Die Freiheit des Abenteurers – Ein Mann geht seinen Weg alleine. Doch die Liebe kommt ihm dazwischen
Abenteurer Matias Miño lebt auf einem Segelboot, das er geschenkt bekommen hat. Sein Leben dreht sich um die Freiheit, mit dem Fahrrad oder einem Kanu unterwegs zu sein. Doch als die Liebe in sein Leben kommt, wird vieles anders.
Das Wetter im Bremer Hafen zeigt sich von seiner widerspenstigen Seite, als Matias auf der Bildfläche erscheint. Mit nacktem Oberkörper setzt sich der junge Mann auf das Deck seines Schiffes. Ein echter Abenteurer, wie es scheint. Fasziniert betrachte ich die Tätowierungen auf seinem nackten Oberkörper, die kalte Brise vom Meer scheint ihm nichts auszumachen. „Willkommen auf meinem Boot“, präsentiert der Bärtige sein Heim, „das habe ich geschenkt bekommen.“ In seinem Grinsen liegt eine Spur Stolz.

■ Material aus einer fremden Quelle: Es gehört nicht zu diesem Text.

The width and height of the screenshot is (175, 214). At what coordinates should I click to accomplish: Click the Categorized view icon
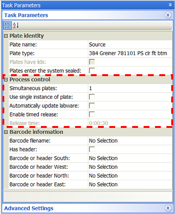tap(7, 25)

Matias Miño stammt aus Argentinien, die Vorfahren kommen aus der Grenzregion zwischen Portugal und Spanien, der dortige Grenzfluss Rio Miño prägte seine Familie bis hin zum Namen. Er ist Reisender, seit er denken kann, war 15 Jahre nur mit dem Nötigsten unterwegs, und doch hat es ihn nach Deutschland verschlagen. Schuld ist die Liebe. Die Bürokratie in diesem Land behagt ihm nicht, er nimmt sie in Kauf, um seiner Familie nahe zu sein, wenn auch nur zeitweise. In Indien hat er eine Deutsche kennengelernt, mit der ihn nun zwei kleine Töchter verbinden. Nachdem sie ein Jahr gemeinsam durch Indien gereist waren, wollte sie nach Bremen zurück. In der Heimat fand sie schnell wieder in ihr gewohntes Leben, das anders aussah als seins. Der ewige Vagabund wusste, er würde seiner Lebensweise treu bleiben. Das bedeutete schwierige Aussichten für ein Familienleben.
Im Sommer zu den Kindern
„Das Wichtigste sind mir die Kinder“, sagt Matias, während er sich an einem Tatoo auf seinem Arm kratzt. „Sie sollen wissen, was ihr Vater macht.“ Er berichtet, dass er seine fünf und sechs Jahre alten Töchter immer im Sommer um sich schart und ihnen sogar hinterher reist, wenn ihre Mutter in den Süden zieht. Sie wohnt in Basel, er plant, dann mit dem Schiff hinterherzufahren. Das stellt ihn bei seinem Segelboot vor die Herausforderung, es winterfest zu machen. Der Hafenmeister hatte ihm das halbverrottete Gefährt geschenkt, zum Dank für eine Gefälligkeit. Jetzt müssen Schweißarbeiten gemacht und kaputte Teile ausgetauscht werden, zur Isolierung ist die Verwendung von Schafwolle geplant, die sich Matias auf einem Bauernhof besorgen will. Fünfzig Kilo davon werden gerade verschenkt. Bleibt nur die Frage, wie er ohne Auto dorthin kommt. Dafür verfügt das Boot über einen Dieselmotor und hat außerdem den Vorteil, dass er sein ganzes Hab und Gut darin unterbringen kann. Viel ist es nicht.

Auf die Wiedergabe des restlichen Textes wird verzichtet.